[Stored items]
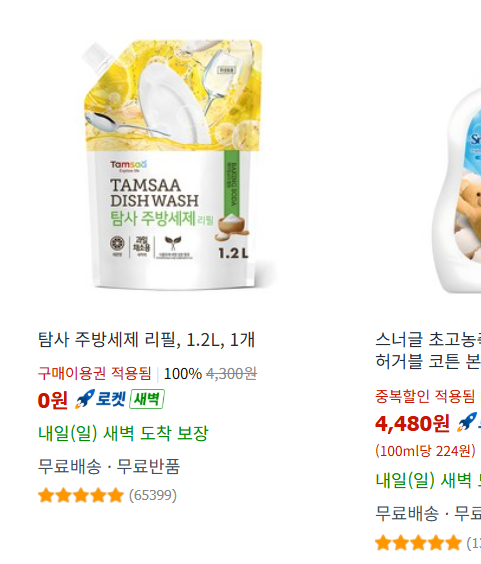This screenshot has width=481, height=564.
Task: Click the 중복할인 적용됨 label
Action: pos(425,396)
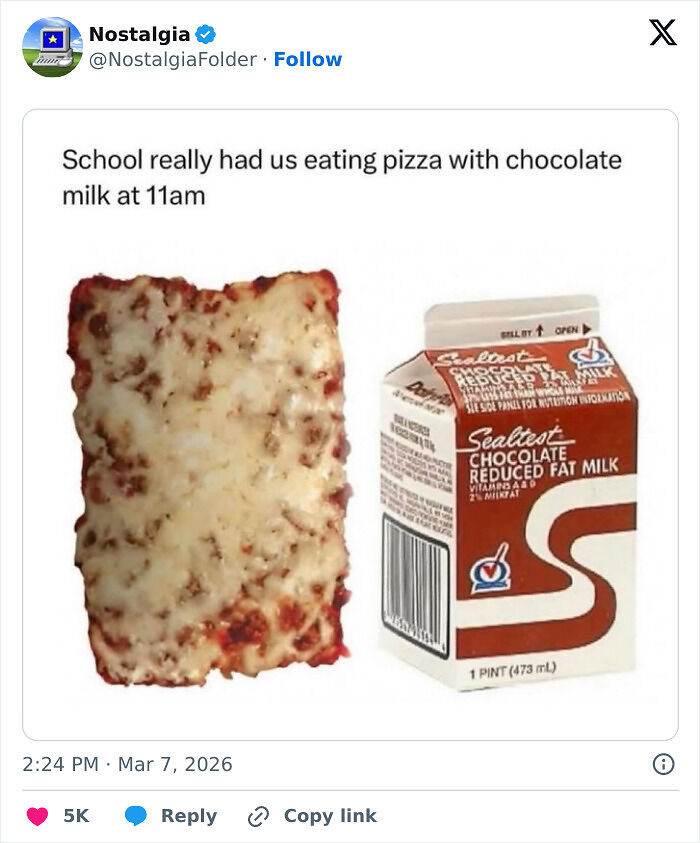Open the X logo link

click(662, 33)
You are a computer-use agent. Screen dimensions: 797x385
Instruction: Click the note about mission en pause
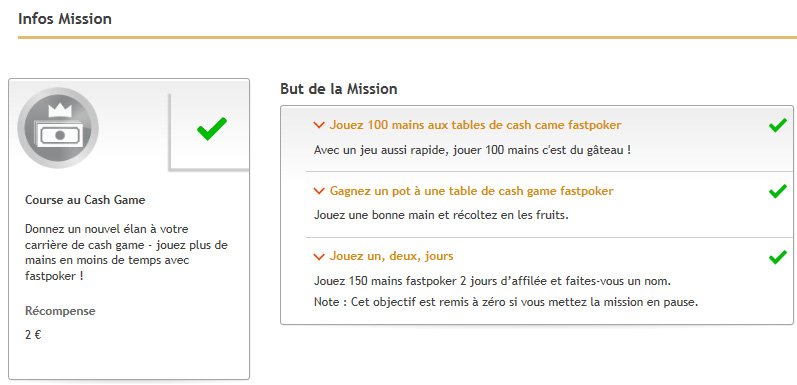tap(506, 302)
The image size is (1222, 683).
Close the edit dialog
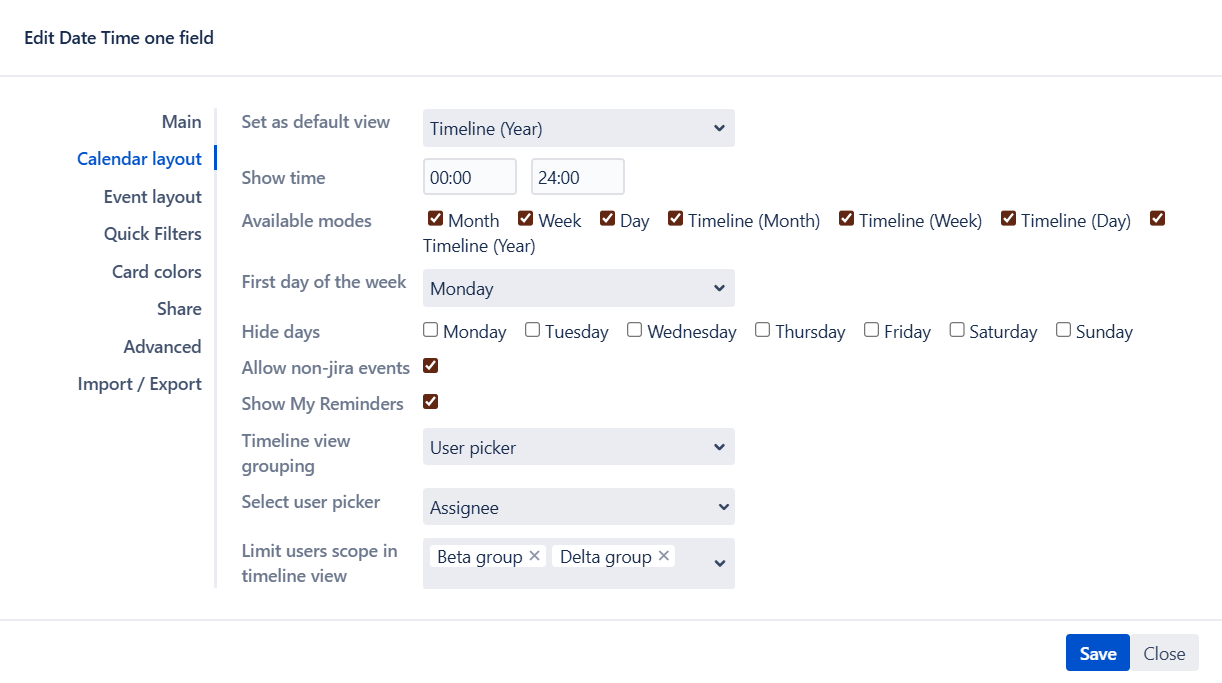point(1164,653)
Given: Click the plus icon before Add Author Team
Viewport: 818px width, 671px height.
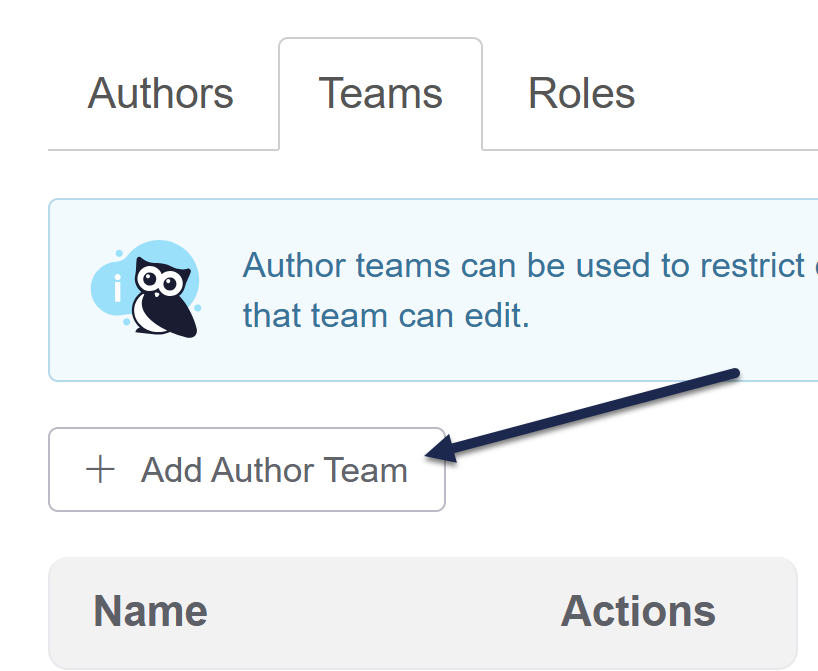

**TASK REQUIREMENTS:** The lines from the one containing "Close the edit dialog" through the last line of the data above are to be transcribed exactly, both included, with all pictures left out.

**YOUR SOLUTION:**
Close the edit dialog
point(1164,653)
Given: Click the plus icon before Add Author Team
Viewport: 818px width, 671px height.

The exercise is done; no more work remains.